Organic farming started about 30 years ago in Thailand. It’s not very big compared to the population, but it’ s growing fast compared to other countries. Maybe 1 million out of 70 million take part but it’s growing fast.

How do you get people interested?

Mainly we do training with farmers. We work together, we are not just talking, they come and see, and they like it, then they go home and experiment to compare organic and chemical farming. They then start to see it (organic methods) benefits them more.

You engage with the local communities.

Yes, we work with farmers and city people too. I think it’s very important to do organic farming with the city people, because in the past a lot of NGOs, a lot of people point at villagers, and say ‘You need to do organic farming’, but when they grow it, who buys from them? Everyone goes to the big mall. Nobody buys, how can they survive? So they do training with a lot of city people too. City people need to be organised to start a shop or co-op or whatever, then connect with the organic farmer, and then we can send the produce to you without a middle-person, then we (the consumer) can buy it cheaper.

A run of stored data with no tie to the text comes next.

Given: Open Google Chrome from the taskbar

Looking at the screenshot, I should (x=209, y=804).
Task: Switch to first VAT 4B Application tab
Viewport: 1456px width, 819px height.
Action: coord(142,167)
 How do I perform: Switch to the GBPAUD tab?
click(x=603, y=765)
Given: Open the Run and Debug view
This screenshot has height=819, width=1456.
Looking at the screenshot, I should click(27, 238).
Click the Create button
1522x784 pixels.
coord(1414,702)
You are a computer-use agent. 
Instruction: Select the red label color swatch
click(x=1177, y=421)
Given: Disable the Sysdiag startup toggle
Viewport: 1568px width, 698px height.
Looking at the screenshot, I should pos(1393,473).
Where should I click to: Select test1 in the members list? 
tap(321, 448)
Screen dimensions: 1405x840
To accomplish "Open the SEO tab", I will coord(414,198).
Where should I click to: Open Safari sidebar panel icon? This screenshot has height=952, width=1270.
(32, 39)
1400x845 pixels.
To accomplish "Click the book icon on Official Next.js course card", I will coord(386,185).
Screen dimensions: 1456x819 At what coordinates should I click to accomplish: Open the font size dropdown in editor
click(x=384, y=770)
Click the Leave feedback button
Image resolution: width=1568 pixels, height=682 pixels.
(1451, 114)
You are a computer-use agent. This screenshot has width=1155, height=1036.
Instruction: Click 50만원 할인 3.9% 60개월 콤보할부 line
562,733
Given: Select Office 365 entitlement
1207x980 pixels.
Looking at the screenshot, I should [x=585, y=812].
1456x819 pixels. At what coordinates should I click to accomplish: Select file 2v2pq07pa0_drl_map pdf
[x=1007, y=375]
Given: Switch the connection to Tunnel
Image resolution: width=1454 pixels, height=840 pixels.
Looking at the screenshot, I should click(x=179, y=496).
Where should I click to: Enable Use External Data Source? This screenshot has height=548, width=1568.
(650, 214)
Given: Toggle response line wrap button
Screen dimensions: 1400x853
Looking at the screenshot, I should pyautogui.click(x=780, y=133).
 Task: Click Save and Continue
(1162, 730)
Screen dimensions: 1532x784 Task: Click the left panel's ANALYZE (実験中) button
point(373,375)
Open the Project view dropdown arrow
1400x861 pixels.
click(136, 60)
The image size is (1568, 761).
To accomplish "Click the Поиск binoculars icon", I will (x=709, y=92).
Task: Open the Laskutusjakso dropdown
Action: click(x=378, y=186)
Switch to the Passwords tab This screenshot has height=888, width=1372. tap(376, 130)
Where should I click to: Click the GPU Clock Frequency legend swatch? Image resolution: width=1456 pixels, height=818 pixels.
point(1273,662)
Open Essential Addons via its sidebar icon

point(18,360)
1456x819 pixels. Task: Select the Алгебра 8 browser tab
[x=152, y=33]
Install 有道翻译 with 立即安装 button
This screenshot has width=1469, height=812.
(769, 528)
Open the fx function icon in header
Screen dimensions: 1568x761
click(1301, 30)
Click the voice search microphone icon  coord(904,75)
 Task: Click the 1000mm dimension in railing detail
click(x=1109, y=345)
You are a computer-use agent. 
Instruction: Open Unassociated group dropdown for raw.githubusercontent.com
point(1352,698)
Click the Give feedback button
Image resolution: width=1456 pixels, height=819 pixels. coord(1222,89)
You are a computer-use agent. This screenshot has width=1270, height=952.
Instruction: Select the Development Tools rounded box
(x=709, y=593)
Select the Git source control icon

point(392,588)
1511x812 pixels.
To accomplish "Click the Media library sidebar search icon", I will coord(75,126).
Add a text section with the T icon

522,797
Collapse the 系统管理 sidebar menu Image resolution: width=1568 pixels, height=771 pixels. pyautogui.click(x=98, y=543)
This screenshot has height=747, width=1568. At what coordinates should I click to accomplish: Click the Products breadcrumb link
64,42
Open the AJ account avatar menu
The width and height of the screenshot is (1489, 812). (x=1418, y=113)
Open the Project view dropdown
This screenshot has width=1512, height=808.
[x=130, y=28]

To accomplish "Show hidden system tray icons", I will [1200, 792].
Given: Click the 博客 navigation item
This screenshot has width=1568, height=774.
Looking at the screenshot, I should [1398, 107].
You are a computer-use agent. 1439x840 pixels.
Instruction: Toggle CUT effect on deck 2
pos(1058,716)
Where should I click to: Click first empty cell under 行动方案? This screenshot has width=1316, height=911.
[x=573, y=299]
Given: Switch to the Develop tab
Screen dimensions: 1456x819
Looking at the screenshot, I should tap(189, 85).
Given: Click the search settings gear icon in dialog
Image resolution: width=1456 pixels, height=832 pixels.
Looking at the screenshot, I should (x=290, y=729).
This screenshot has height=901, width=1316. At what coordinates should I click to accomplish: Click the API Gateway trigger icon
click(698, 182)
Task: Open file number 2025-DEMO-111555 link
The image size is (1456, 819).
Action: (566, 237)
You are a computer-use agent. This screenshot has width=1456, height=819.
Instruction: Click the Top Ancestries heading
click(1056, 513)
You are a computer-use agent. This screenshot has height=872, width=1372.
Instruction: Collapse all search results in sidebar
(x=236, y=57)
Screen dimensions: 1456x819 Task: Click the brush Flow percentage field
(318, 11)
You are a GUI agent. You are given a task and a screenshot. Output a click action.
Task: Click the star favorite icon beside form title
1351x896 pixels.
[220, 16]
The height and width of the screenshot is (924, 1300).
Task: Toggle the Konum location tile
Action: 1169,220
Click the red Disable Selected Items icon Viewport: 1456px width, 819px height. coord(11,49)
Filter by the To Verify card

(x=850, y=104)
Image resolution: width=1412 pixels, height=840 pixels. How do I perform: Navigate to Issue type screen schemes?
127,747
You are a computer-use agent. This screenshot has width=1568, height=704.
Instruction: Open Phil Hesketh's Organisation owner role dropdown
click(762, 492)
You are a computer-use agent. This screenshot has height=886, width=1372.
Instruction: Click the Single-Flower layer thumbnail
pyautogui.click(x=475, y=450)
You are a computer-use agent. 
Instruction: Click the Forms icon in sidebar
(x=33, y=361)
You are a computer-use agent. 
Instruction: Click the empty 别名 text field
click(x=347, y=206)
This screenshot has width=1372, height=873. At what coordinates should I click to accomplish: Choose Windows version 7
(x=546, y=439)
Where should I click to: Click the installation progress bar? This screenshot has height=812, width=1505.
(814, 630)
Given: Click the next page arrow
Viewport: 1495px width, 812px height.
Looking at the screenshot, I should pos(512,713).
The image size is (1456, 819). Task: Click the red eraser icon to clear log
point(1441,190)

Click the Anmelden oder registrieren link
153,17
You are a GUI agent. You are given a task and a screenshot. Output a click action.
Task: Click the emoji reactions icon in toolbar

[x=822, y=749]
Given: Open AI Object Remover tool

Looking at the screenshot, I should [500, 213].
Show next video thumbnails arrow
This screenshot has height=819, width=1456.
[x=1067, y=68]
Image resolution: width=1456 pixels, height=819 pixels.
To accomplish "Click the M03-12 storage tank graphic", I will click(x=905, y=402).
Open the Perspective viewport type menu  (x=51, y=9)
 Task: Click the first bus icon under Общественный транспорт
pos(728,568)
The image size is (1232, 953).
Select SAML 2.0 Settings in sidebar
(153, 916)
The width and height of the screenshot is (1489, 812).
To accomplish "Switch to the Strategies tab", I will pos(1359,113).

I was very inspired by your TEDx talk. I’m sure this is why you have so many people wanting to come and see you and train with you. I was interested by the idea we have made things complicated for ourselves because we can. It is hard for a lot of people to let go of their iPhones, cars and Facebook however. What would you say to people looking to bring simplicity into their lives?

I think right now, we do not refuse anything, we do not refuse technology. We need to use our consciousness, that’s the main thing. If we spend our life following our emotion or feeling, we suffer a lot, that’s not sustainable – if we follow our consciousness that is sustainable. For example – if we buy something because we like it, that is following a feeling. Because, feeling is something not stable, it’s come and go, come and go, but if we follow consciousness, it is based on truth, based on reason. For example, if I want an iPhone, well right now I’m just a farmer, so I don’t need to take a picture like some people, I don’t need to play game, I have a lot of fun in the garden. I don’t need to do Facebook like some people. So if I buy an iPhone it is because I need it, not because I am following my emotional feeling. But if one day I have a lot of things to do, check the stock market or stuff like that, its okay. So it’s whether we buy it because it’s important, it’s necessary, or because we want or like it.

Jon Jandai works and lives in Chiang Mai Province at the Pun Pun Centre for Self-Reliance. He is involved in many earth-building, organic farming and seed-saving programmes in Thailand and Burma.